He said, the hunger for third party global currencies is having a destroying effect on African currencies, stating the need for the technology to originate and terminate in local currency.

“We have connected the Central Bank of Nigeria (CBN), Ghana, Gambia, Guinea, Sierra Leone and today, live transactions are actually moving between those central banks,” he added.

Also speaking, the former director general, Nigerian Association of Chamber of Commerce, Industry, Mines and Agriculture (NACCIMA), Mr.
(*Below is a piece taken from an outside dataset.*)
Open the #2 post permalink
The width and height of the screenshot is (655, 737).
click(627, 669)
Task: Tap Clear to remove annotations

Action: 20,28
John Isemede, commended Afreximbank’s PAPSS, but stated that, Nigeria lacks the structure to work with the platform.

He said agencies with no business background form majority of the parties that were set up to process the facilitation of AfCFTA, saying, this is one of the reasons Nigeria is behind in terms of formulating trade policies.

He said from 1960 till date, Nigeria has signed over 600 agreements, but are not tied to foreign trade policies.

Representing the national president, NACC, Dame Adebola Williams, the deputy president, Thomas Tunbosun, said Nigeria has failed to optimise the opportunities that are available to the nation, adding that, the country has largely underperformed in taking advantage of the African Growth and Opportunity Act (AGOA).

He also added that, after one year of full take-off of AfCFTA, there is a clear need for some sort of review.

“This is why we have facilitated the forum as a key fulfilment of the chamber’s members’ expectations. In doing this, we will continue to broker healthy interactive fora between our members and all relevant facilitating regulatory agencies both governmental and private sector bodies that are capable of providing useful information that would help our members who are already into export,” he added.